Stored items

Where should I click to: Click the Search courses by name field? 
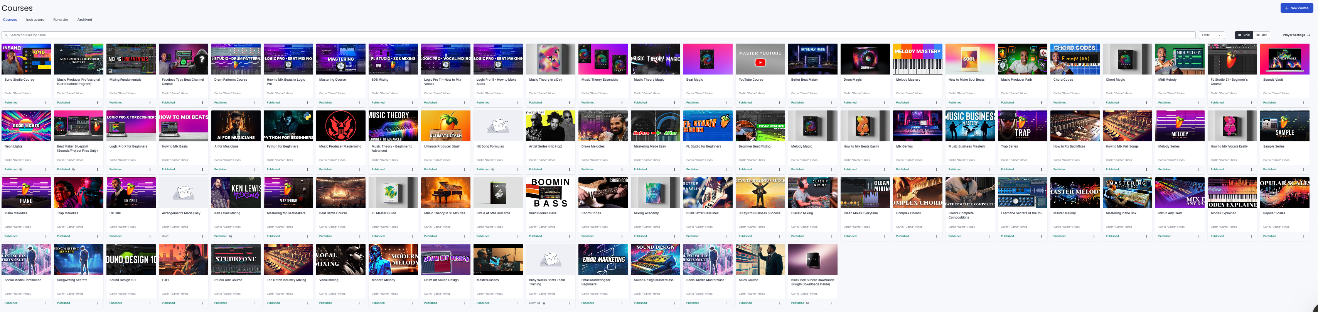[599, 35]
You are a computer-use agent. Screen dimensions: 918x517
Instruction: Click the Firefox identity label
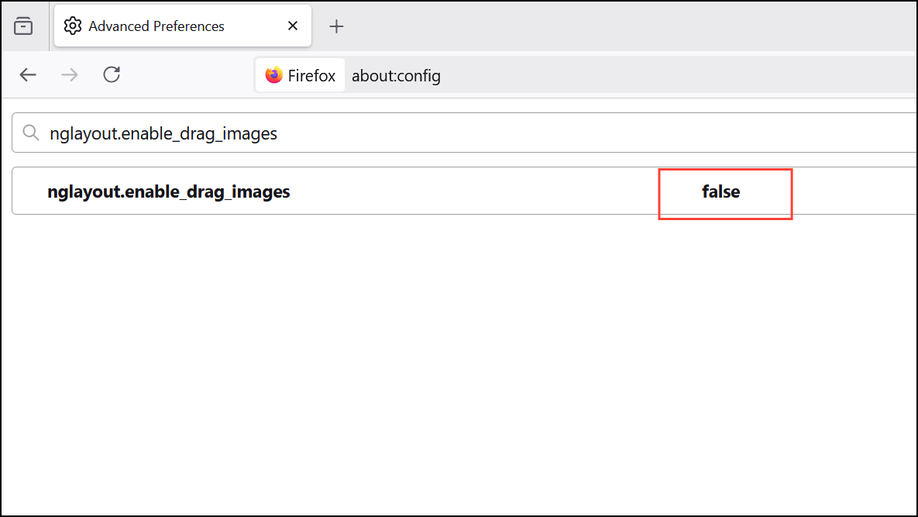point(311,76)
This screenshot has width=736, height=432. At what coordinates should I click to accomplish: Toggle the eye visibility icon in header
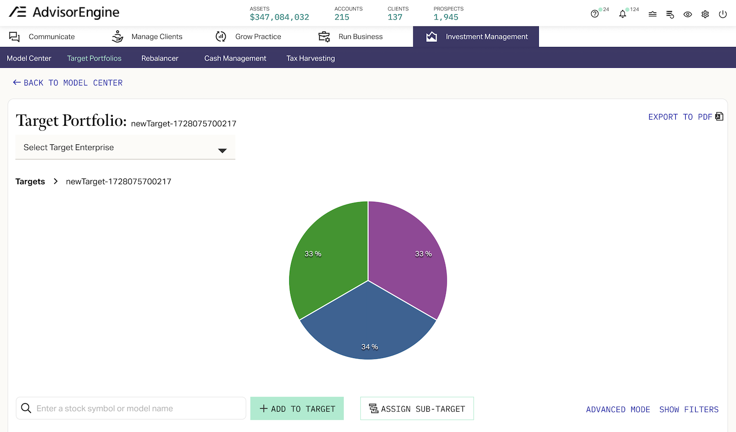(688, 14)
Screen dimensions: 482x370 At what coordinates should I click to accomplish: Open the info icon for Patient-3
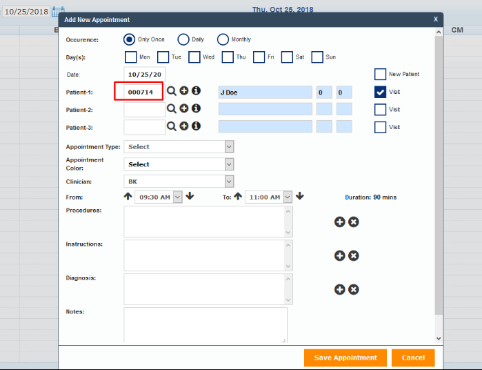point(196,126)
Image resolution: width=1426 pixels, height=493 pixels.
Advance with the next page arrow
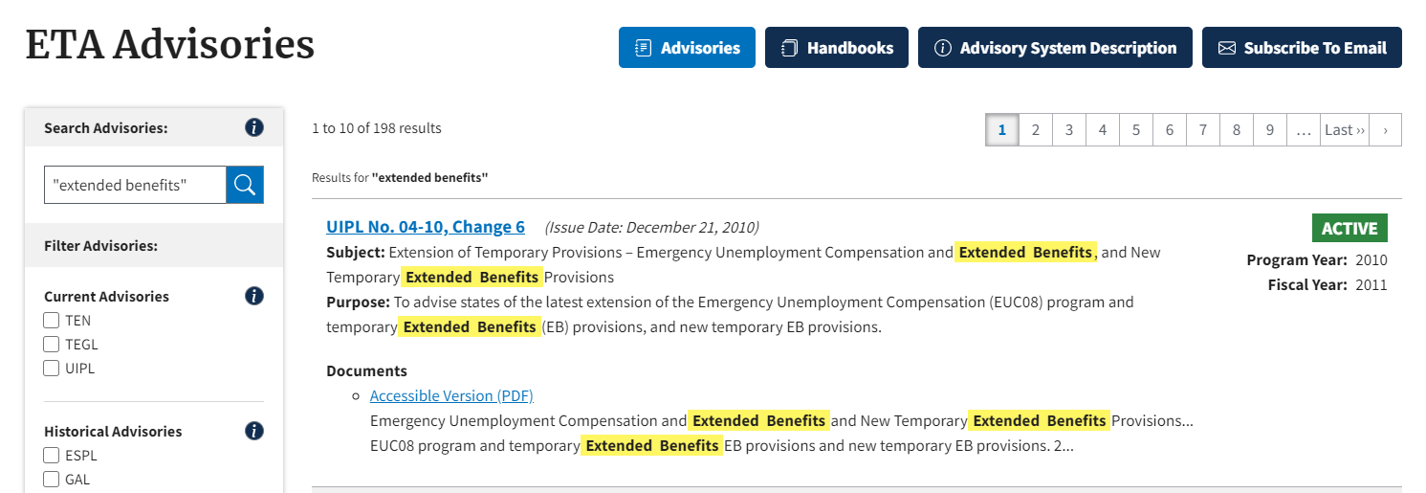1385,130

_ASSIGNMENT_. Repeat word for word, and nothing more, the lines between the line containing "Instruction: Click the Firefox identity label" and the last line of the records above, inclusive, without pictures.

_SOLUTION_.
Instruction: Click the Firefox identity label
point(311,76)
This screenshot has width=736, height=432. At what coordinates should I click to accomplish: Toggle the eye visibility icon in header
(688, 14)
Screen dimensions: 482x370 At what coordinates should I click to accomplish: Open the info icon for Patient-3
point(196,126)
Image resolution: width=1426 pixels, height=493 pixels.
Advance with the next page arrow
1385,130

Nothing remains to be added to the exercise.